I have experienced the same problem, so I came up with a solution several months ago that has been working fine. When my office is called for a chart review, we say we will comply but that their reps come to my office, will have to pull all the charts themselves, and find what they need in the chart. We tell them that this is how we do it and we set the guidelines. Set your boundaries. You are paying your staff to do work for you, not for the insurance companies. We seem to do enough of that already.


Cynthia Ferrelli, DPM, Buffalo, NY



RE: Enough Already with Time-Consuming Chart Requests (David P. Luongo, DPM)

From: Matthew B. Richins, DPM, Cynthia Ferrelli, DPM


When we get a request, my office manager charges a fee for our supplies and her time to the companies, to be paid in advance. Most pay. Others ask to send a representative out to make the copies. We tell them to bring their own paper, printer, and ink - and they do!

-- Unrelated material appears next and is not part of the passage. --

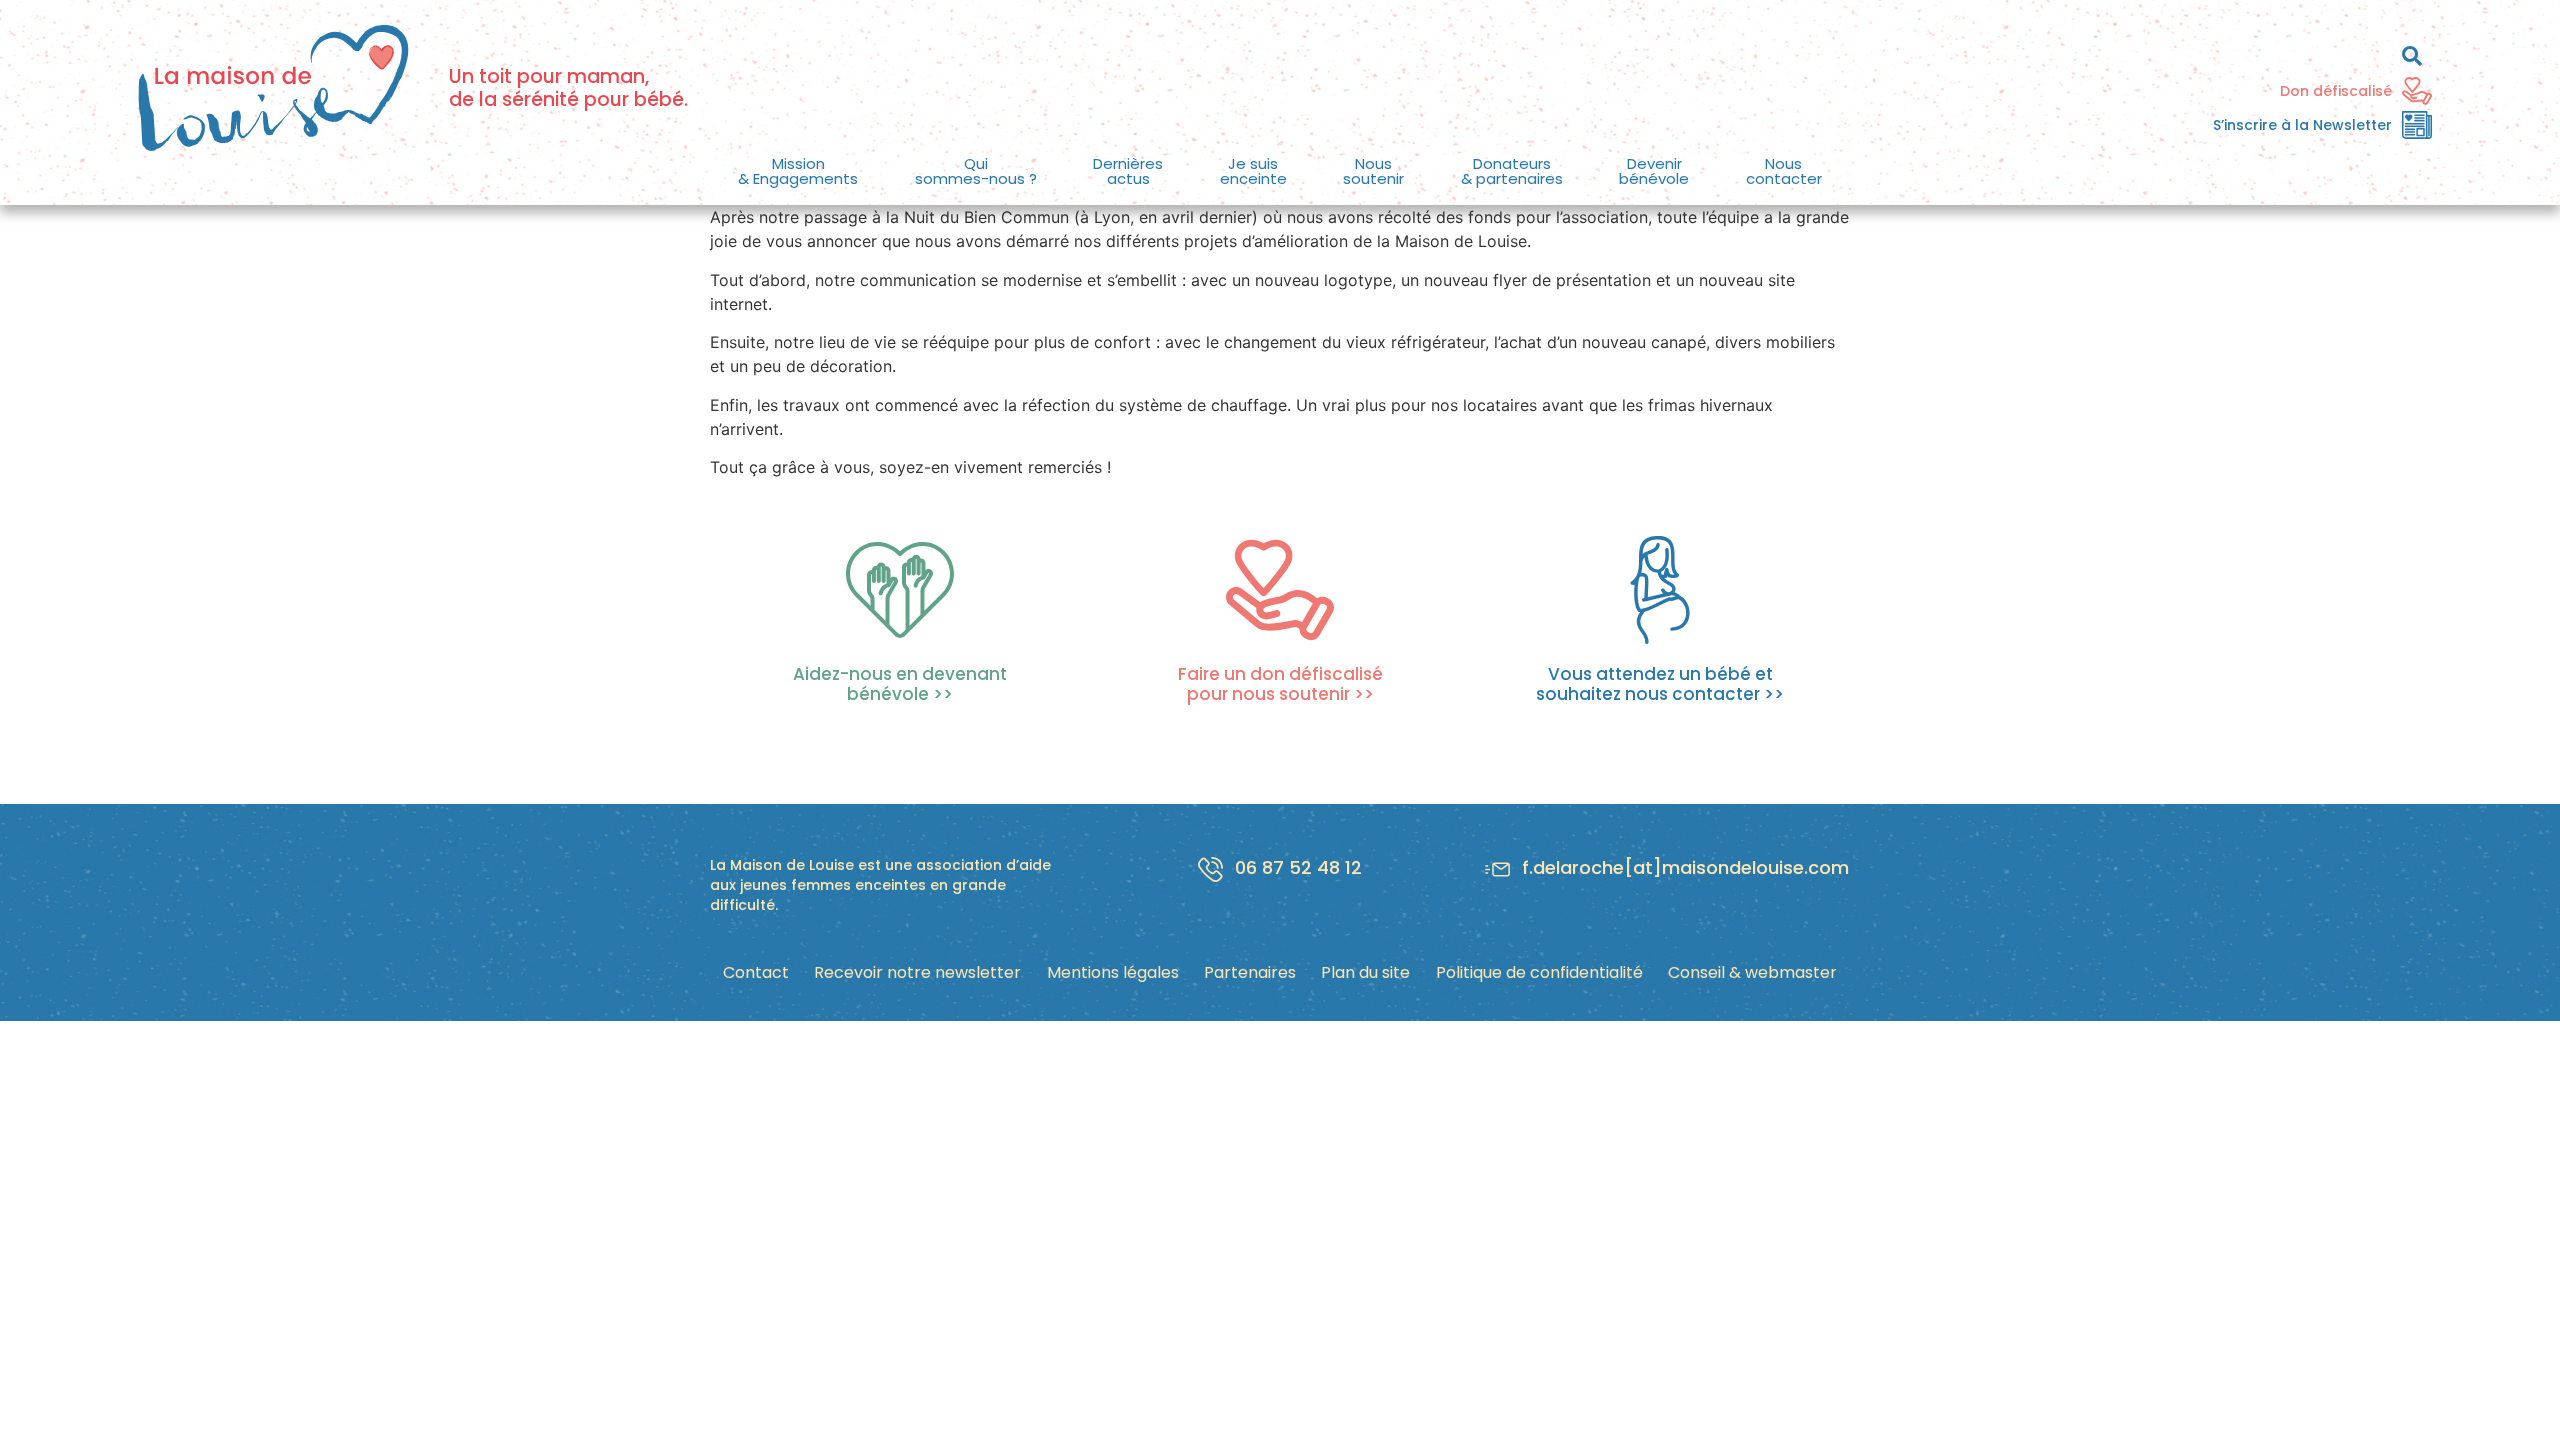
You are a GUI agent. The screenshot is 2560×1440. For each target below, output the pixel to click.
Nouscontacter (1784, 171)
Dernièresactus (1128, 171)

Matthew B. Richins, DPM, Joplin, MO



RE: Microscope for KOH Preps (David Kahan, DPM)

From: Carl Solomon, DPM


I've been doing KOH preps for a while and they're simple. KOH preps don't require a special microscope. No oil immersion, polarization, etc. are needed. You just need low/med power (10X, 40X, occasionally 100X). An adjustable condenser to increase contrast may help but you can do without it.


Carl Solomon, DPM, Dallas, TX



RE: Gary Dorfman, DPM Retires After 50 Years

From: Peter J. Bregman, DPM 


Dr. Gary Dorfman has officially retired from 50 plus years of podiatry. Dr. Dorfman is a former president of the American College of Foot and Ankle Surgeons. He has given much of his time and talent working in various aspects of podiatry and has helped thousands of patients and left his impression on his fellow colleagues.


Dr. Gary Dorfman


His most recent employment was at the Foot, Ankle, and Hand Center of Las Vegas. He finished his last four years of practice doing what he loves and creating bonds with his patients and colleagues that will last forever. Though he is leaving our profession, he will be fondly remembered for his contributions and we wish him well in his retirement.


Peter J. Bregman, DPM, Las Vegas, NV



From: David Gurvis, DPM


I also have a missed appointment fee. I find the “threat” alone reduces missed appointments. Do I apply the fee uniformly? No. Actually, I hardly ever use the fee unless a patient has been egregious in repetitive missing of appointments. What I find then is that if I apply the fee, the patient goes away. The desired result. They fire me and I don’t have to discharge them!


I don’t have the fee on new patients as it is too difficult to make sure that they understand my policy, but if they miss two appointments, I refuse to take them back. As always, there is common sense. Missing an appointment without a call later is frowned upon more than missing with a call later that indicates the patient is sorry and had a lapse in memory or perhaps a real reason.


David Gurvis, DPM, Avon, IN



From: Neil B. Levin, DPM, Mark K Johnson, DPM


We have been extremely pleased with the Konica Sigma CR units. We have three of them in different offices. The base unit fits on a countertop and we use our own X-Cels without any modifications or retro-fitting. It produces great images and and has excellent tools. Lease or loan payments are about $550/mo. for 60 mo. It was our best investment ever!


Neil B. Levin, DPM, Sycamore, IL


We went with the DR system A2D2 from Foz Networks (Zac Childress) , retro-fit to our X-Cel system in 2013.  Lease to own. The A2D2 is very reliable and have good support with minimal issues. Highly recommended.